■ **Task**:
Every line of the listing is to be returned exactly as given.

§

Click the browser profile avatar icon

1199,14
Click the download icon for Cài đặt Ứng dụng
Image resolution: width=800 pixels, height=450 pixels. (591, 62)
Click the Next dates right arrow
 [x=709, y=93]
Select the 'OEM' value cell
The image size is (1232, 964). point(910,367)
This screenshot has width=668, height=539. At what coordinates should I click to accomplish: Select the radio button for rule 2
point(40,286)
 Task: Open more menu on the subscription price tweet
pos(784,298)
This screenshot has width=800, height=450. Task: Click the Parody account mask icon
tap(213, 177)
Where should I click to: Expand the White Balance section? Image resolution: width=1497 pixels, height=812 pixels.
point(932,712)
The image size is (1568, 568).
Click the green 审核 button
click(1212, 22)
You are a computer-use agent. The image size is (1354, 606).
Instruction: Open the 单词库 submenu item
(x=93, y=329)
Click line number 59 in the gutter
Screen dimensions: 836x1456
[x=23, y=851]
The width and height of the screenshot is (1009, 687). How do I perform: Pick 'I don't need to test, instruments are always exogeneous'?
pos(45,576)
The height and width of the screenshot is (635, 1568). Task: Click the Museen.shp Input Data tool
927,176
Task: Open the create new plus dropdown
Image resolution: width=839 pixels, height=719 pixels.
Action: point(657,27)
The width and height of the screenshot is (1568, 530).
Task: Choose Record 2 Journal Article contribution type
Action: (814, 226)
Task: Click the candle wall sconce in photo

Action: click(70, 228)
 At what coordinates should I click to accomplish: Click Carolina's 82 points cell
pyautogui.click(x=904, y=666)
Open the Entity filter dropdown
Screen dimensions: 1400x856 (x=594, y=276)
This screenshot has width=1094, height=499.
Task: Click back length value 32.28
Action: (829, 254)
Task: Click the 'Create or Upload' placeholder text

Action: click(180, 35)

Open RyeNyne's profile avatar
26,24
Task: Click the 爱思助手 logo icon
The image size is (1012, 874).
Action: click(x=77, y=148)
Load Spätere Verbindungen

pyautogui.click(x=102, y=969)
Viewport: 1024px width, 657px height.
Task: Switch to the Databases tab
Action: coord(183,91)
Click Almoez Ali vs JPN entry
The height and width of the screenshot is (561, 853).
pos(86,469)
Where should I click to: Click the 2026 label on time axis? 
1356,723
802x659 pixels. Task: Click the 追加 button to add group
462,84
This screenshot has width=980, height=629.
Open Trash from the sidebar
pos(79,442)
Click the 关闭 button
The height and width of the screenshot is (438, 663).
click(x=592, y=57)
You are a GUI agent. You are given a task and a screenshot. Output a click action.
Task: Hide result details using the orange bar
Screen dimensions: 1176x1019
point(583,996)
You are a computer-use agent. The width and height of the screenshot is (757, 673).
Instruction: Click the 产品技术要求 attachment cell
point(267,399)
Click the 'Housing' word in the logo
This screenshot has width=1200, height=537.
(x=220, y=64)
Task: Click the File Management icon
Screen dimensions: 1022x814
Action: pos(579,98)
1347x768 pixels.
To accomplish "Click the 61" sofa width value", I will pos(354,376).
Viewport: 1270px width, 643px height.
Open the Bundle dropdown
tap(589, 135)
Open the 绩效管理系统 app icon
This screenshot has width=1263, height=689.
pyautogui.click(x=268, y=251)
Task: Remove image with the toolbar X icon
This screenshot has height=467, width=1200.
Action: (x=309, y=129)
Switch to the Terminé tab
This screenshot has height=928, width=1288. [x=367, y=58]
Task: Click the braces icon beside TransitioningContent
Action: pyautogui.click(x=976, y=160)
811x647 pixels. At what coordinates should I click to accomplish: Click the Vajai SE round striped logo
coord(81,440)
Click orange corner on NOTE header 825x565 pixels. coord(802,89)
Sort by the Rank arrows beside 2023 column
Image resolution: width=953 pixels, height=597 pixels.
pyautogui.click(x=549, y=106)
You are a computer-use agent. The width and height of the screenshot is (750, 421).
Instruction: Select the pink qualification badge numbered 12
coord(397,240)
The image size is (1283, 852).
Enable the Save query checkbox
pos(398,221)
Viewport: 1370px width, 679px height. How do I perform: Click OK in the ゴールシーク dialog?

§

■ **Answer area**:
Click the browser profile avatar icon

1199,14
Click the download icon for Cài đặt Ứng dụng
Image resolution: width=800 pixels, height=450 pixels. (591, 62)
Click the Next dates right arrow
 [x=709, y=93]
Select the 'OEM' value cell
The image size is (1232, 964). point(910,367)
This screenshot has width=668, height=539. At what coordinates should I click to accomplish: Select the radio button for rule 2
point(40,286)
 Task: Open more menu on the subscription price tweet
pos(784,298)
This screenshot has width=800, height=450. Task: Click the Parody account mask icon
tap(213, 177)
Where should I click to: Expand the White Balance section? Image resolution: width=1497 pixels, height=812 pixels.
point(932,712)
The image size is (1568, 568).
Click the green 审核 button
click(1212, 22)
You are a computer-use agent. The image size is (1354, 606).
Instruction: Open the 单词库 submenu item
(x=93, y=329)
Click line number 59 in the gutter
Screen dimensions: 836x1456
[x=23, y=851]
The width and height of the screenshot is (1009, 687). How do I perform: Pick 'I don't need to test, instruments are always exogeneous'?
pos(45,576)
The height and width of the screenshot is (635, 1568). Task: Click the Museen.shp Input Data tool
927,176
Task: Open the create new plus dropdown
Image resolution: width=839 pixels, height=719 pixels.
Action: point(657,27)
The width and height of the screenshot is (1568, 530).
Task: Choose Record 2 Journal Article contribution type
Action: (814, 226)
Task: Click the candle wall sconce in photo

Action: click(70, 228)
 At what coordinates should I click to accomplish: Click Carolina's 82 points cell
pyautogui.click(x=904, y=666)
Open the Entity filter dropdown
Screen dimensions: 1400x856 (x=594, y=276)
This screenshot has width=1094, height=499.
Task: Click back length value 32.28
Action: (829, 254)
Task: Click the 'Create or Upload' placeholder text

Action: click(180, 35)

Open RyeNyne's profile avatar
26,24
Task: Click the 爱思助手 logo icon
The image size is (1012, 874).
Action: click(x=77, y=148)
Load Spätere Verbindungen

pyautogui.click(x=102, y=969)
Viewport: 1024px width, 657px height.
Task: Switch to the Databases tab
Action: coord(183,91)
Click Almoez Ali vs JPN entry
The height and width of the screenshot is (561, 853).
pos(86,469)
Where should I click to: Click the 2026 label on time axis? 
1356,723
802x659 pixels. Task: Click the 追加 button to add group
462,84
This screenshot has width=980, height=629.
Open Trash from the sidebar
pos(79,442)
Click the 关闭 button
The height and width of the screenshot is (438, 663).
click(x=592, y=57)
You are a GUI agent. You are given a task and a screenshot. Output a click action.
Task: Hide result details using the orange bar
Screen dimensions: 1176x1019
point(583,996)
You are a computer-use agent. The width and height of the screenshot is (757, 673).
Instruction: Click the 产品技术要求 attachment cell
point(267,399)
Click the 'Housing' word in the logo
This screenshot has width=1200, height=537.
(x=220, y=64)
Task: Click the File Management icon
Screen dimensions: 1022x814
Action: pos(579,98)
1347x768 pixels.
To accomplish "Click the 61" sofa width value", I will pos(354,376).
Viewport: 1270px width, 643px height.
Open the Bundle dropdown
tap(589, 135)
Open the 绩效管理系统 app icon
This screenshot has width=1263, height=689.
pyautogui.click(x=268, y=251)
Task: Remove image with the toolbar X icon
This screenshot has height=467, width=1200.
Action: (x=309, y=129)
Switch to the Terminé tab
This screenshot has height=928, width=1288. [x=367, y=58]
Task: Click the braces icon beside TransitioningContent
Action: pyautogui.click(x=976, y=160)
811x647 pixels. At what coordinates should I click to accomplish: Click the Vajai SE round striped logo
coord(81,440)
Click orange corner on NOTE header 825x565 pixels. coord(802,89)
Sort by the Rank arrows beside 2023 column
Image resolution: width=953 pixels, height=597 pixels.
pyautogui.click(x=549, y=106)
You are a computer-use agent. The width and height of the screenshot is (750, 421).
Instruction: Select the pink qualification badge numbered 12
coord(397,240)
The image size is (1283, 852).
Enable the Save query checkbox
pos(398,221)
Viewport: 1370px width, 679px height. How do I perform: Click OK in the ゴールシーク dialog?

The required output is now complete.